Exercise brief – Only one stretch of the data below is wanted: the lines starting at the one with "Бесплатно (195, 1235)" and ending at the one with "ea multi keygen скачать (487, 672)", both included, given again exactly.

"""

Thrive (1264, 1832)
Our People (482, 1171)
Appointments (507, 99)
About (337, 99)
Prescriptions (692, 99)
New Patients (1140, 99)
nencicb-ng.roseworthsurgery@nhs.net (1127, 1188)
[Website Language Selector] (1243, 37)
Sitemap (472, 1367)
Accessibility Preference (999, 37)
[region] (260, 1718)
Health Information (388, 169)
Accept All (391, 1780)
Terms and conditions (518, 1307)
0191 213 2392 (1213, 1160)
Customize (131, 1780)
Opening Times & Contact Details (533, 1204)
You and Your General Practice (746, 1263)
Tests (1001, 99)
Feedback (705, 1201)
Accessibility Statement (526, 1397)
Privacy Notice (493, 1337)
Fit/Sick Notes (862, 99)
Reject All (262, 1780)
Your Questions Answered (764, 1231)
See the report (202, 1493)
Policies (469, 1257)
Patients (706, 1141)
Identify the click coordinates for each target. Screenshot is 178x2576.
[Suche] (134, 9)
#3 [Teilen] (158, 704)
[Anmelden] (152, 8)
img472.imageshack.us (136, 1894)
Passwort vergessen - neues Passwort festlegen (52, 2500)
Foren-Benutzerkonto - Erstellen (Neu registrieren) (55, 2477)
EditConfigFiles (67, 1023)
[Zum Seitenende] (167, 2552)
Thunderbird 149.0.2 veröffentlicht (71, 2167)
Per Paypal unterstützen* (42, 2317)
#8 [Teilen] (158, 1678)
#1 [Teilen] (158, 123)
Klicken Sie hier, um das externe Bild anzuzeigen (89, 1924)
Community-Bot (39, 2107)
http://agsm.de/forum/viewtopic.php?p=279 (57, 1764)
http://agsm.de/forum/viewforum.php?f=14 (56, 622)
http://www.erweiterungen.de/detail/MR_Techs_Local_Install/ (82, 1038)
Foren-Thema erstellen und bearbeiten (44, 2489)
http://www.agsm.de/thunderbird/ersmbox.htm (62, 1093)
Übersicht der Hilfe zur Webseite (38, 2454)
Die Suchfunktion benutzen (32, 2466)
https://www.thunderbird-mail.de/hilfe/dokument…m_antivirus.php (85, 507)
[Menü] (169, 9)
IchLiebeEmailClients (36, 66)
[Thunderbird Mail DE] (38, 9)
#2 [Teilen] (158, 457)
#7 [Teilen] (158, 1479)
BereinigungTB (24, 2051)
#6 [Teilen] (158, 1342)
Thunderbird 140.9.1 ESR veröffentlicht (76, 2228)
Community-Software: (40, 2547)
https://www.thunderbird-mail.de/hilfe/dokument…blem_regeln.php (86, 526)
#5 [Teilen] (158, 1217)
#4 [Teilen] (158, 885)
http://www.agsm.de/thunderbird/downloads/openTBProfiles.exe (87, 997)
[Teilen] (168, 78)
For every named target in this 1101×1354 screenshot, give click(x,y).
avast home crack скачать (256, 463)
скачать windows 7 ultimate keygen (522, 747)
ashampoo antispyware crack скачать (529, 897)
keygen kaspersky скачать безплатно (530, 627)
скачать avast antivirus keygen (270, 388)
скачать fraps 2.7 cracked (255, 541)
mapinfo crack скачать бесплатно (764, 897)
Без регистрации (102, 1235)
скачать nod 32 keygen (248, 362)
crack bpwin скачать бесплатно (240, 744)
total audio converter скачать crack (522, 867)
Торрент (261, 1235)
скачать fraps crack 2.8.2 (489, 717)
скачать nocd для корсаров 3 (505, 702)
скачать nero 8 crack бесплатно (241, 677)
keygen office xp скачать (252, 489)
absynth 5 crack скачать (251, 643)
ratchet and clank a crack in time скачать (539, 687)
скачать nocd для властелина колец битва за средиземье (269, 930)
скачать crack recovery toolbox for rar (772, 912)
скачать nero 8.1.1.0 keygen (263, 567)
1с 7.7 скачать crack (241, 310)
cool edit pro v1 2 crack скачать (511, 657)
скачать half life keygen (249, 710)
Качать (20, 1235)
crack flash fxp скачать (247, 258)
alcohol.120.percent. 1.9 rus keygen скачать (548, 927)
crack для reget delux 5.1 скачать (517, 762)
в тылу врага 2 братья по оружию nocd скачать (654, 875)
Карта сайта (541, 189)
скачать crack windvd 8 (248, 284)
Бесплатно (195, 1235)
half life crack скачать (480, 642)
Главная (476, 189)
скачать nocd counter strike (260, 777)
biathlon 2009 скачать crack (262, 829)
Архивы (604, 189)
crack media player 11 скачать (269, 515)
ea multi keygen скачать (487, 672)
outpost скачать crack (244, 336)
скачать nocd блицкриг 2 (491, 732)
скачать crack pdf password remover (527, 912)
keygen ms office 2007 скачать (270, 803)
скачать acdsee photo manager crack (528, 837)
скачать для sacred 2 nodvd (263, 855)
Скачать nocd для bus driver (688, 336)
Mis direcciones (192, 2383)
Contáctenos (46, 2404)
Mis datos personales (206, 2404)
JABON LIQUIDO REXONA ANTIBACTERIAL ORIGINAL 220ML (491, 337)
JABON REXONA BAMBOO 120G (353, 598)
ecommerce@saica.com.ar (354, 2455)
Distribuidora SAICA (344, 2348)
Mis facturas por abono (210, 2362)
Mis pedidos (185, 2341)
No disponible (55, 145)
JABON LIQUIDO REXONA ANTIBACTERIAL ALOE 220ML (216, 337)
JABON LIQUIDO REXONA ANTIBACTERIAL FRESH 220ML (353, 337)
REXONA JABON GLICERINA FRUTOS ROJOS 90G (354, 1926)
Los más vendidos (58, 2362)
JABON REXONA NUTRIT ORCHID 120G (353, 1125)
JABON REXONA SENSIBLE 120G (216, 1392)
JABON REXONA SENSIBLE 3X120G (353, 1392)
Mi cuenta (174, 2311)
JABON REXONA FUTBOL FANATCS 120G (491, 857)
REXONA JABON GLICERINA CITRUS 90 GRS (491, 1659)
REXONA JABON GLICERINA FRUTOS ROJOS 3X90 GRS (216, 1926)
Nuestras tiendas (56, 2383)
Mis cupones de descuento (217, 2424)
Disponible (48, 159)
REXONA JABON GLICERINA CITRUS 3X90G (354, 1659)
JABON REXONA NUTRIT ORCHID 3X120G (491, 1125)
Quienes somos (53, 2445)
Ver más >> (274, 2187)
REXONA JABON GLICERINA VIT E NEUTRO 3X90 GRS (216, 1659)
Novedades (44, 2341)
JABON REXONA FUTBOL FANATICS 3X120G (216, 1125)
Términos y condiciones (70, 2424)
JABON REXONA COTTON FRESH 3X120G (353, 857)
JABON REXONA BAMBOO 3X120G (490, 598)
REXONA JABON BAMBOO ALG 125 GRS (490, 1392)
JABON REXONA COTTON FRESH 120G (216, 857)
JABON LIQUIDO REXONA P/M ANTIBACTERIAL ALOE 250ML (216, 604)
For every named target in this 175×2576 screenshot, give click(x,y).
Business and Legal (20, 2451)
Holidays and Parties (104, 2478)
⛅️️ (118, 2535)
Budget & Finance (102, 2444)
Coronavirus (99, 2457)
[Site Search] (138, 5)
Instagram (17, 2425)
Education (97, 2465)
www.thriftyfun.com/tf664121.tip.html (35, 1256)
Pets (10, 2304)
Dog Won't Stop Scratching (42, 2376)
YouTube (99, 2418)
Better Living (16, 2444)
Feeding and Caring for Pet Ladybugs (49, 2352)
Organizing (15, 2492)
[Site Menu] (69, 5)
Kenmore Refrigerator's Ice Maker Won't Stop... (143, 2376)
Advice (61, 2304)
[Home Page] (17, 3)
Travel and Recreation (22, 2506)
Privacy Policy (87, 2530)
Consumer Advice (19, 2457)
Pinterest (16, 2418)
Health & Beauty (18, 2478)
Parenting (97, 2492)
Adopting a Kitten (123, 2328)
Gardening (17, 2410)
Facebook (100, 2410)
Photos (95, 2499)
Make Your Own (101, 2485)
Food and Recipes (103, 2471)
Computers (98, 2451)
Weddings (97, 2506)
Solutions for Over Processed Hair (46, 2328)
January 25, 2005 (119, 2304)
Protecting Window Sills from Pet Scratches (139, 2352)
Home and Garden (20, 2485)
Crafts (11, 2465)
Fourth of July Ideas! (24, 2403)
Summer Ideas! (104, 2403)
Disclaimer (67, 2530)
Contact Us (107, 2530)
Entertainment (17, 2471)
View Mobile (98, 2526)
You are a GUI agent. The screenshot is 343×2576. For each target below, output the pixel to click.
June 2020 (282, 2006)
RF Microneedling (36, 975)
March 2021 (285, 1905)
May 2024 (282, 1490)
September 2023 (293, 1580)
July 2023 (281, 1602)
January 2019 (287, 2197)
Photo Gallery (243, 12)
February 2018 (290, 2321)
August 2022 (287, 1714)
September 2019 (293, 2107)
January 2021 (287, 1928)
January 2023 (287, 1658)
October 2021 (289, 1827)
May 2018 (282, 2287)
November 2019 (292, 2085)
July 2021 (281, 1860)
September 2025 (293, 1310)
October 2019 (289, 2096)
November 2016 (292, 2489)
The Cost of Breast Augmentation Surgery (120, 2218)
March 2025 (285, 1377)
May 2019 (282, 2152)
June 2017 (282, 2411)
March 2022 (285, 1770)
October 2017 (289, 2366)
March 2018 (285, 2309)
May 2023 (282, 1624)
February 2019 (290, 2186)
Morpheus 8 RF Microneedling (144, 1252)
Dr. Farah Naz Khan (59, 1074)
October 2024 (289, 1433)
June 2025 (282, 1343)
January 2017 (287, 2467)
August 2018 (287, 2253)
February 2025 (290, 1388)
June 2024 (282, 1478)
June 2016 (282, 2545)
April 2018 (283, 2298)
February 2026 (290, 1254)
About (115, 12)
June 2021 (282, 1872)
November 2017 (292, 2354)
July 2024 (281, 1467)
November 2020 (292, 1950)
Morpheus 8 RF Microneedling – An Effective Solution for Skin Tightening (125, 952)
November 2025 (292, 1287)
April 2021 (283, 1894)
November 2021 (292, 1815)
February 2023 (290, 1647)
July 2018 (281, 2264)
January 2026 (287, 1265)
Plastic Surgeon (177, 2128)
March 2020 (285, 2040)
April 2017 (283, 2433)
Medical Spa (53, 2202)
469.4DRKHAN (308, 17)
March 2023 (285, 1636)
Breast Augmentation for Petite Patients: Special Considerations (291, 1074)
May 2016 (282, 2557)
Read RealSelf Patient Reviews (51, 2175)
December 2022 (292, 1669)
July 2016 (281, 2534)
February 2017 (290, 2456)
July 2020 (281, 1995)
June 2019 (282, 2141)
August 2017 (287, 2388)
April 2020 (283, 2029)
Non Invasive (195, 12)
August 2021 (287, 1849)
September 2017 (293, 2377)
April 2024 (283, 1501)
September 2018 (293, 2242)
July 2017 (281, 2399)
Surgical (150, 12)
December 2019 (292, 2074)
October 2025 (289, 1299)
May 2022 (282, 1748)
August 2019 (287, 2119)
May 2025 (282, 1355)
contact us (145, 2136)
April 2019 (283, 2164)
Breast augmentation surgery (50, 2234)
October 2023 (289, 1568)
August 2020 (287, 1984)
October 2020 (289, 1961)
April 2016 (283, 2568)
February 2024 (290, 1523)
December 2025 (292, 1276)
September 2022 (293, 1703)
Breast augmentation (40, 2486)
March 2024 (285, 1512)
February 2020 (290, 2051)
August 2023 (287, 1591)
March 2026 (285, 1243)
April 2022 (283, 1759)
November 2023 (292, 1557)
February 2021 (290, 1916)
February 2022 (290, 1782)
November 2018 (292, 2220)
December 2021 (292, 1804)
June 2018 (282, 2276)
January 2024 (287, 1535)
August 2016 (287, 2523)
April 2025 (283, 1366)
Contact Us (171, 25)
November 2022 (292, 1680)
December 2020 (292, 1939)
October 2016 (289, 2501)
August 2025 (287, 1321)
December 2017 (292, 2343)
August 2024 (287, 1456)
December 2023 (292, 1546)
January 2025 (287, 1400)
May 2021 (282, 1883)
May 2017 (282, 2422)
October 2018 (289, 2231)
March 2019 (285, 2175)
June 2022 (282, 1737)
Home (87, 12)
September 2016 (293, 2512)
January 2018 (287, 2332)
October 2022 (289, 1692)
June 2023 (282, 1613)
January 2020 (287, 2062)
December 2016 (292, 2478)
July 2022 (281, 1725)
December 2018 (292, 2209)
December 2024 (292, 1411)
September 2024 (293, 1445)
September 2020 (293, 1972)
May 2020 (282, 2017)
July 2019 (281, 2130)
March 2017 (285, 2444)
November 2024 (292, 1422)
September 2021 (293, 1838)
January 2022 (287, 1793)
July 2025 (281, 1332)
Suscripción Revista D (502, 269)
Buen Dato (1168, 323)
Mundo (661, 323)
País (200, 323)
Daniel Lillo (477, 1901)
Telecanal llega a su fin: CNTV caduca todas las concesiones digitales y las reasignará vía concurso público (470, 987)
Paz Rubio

"""

Task answer –
Бесплатно (195, 1235)
half life crack скачать (480, 642)
Главная (476, 189)
скачать nocd counter strike (260, 777)
biathlon 2009 скачать crack (262, 829)
Архивы (604, 189)
crack media player 11 скачать (269, 515)
ea multi keygen скачать (487, 672)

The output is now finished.